Los algoritmos nos muestran más de lo que ya consumimos y refuerzan nuestros gustos, intereses y opiniones. El problema para las marcas es que si solo le hablas a los que ya te siguen, tu crecimiento se estanca. No compites contra otras marcas, sino contra la personalización del algoritmo. Si tu contenido no logra salir de ese círculo cómodo, simplemente no existe fuera de tu comunidad actual.
Romper la burbuja implica entender cómo funcionan las plataformas, hay que ser buscable y compartible.
- Ser buscable significa crear contenido que responda preguntas reales, usar palabras clave que las personas ya están escribiendo y conectar con necesidades concretas.
- Ser compartible implica generar piezas que despierten conversación, utilidad o identificación. El algoritmo no premia la intención de venta, premia la relevancia y la interacción sostenida.

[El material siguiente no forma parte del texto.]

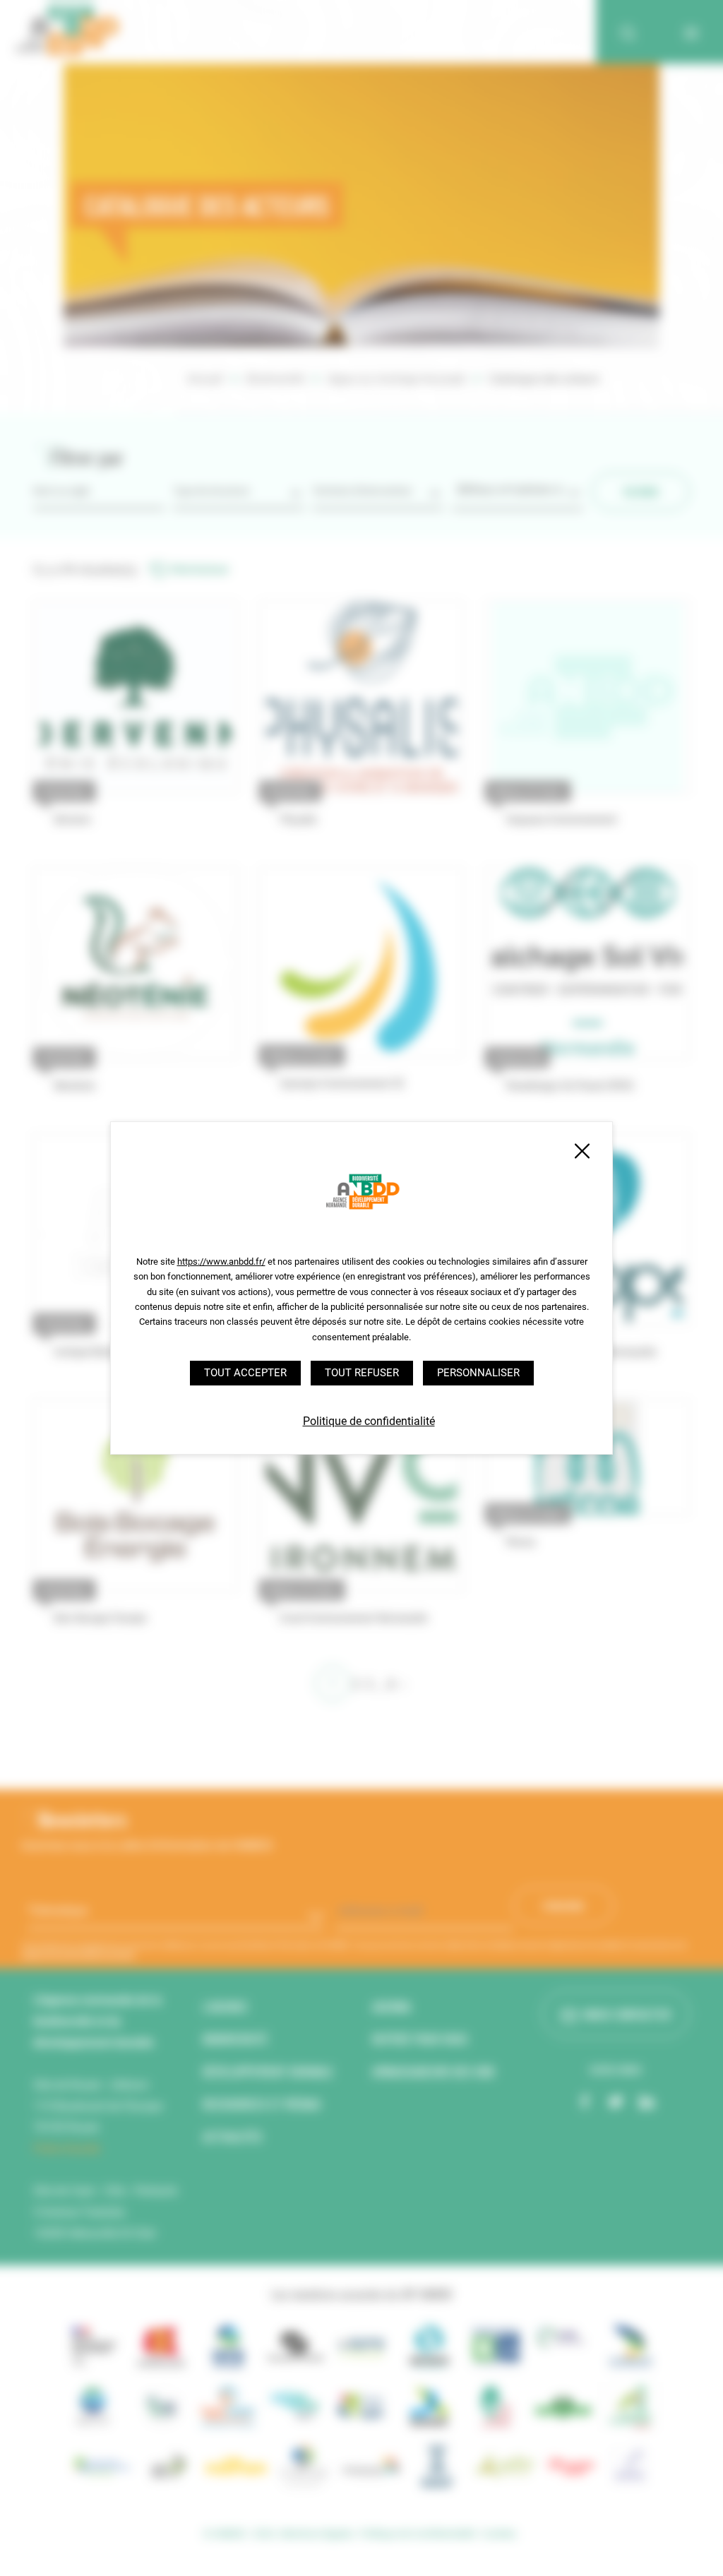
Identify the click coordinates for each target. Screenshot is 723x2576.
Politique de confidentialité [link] (369, 1421)
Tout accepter (245, 1372)
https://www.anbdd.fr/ (221, 1261)
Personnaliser (478, 1372)
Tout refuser (362, 1372)
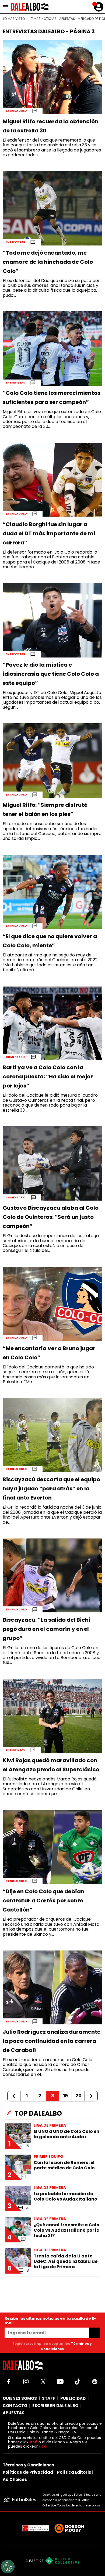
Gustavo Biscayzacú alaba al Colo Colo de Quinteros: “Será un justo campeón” (51, 1217)
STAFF (48, 2398)
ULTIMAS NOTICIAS (42, 18)
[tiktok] (77, 2381)
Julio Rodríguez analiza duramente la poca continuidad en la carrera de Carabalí (51, 2041)
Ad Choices (15, 2479)
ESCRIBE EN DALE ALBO (55, 2405)
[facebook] (9, 2381)
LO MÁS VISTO (14, 18)
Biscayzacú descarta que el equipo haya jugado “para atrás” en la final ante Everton (51, 1488)
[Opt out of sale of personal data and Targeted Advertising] (8, 2566)
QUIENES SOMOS (20, 2398)
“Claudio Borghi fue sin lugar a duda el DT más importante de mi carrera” (49, 533)
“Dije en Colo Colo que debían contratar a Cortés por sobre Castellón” (43, 1900)
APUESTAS (67, 18)
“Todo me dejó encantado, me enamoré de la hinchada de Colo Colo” (48, 262)
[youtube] (60, 2381)
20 (78, 2095)
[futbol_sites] (20, 2500)
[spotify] (95, 2381)
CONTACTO (15, 2405)
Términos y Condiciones (28, 2465)
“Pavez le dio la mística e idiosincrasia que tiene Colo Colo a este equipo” (51, 674)
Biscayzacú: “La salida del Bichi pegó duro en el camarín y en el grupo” (46, 1629)
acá (33, 2442)
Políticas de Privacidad (28, 2472)
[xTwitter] (43, 2381)
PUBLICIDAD (73, 2398)
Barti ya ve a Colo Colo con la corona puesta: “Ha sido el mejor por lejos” (48, 1076)
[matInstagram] (26, 2381)
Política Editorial (75, 2472)
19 (65, 2095)
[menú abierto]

Las marcas que crecen no son las que gritan más fuerte, sino las que logran cruzar audiencias. Esto se consigue combinando contenido educativo, tendencias bien interpretadas y narrativas que puedan viajar fuera de la comunidad habitual. Cuando una marca entiende que el algoritmo no es un enemigo sino un sistema que responde a comportamientos, empieza a diseñar estrategias que amplían su alcance. Por eso, la diferencia no está en hablar más, sino en aparecer cuando te buscan y permanecer cuando te descubren.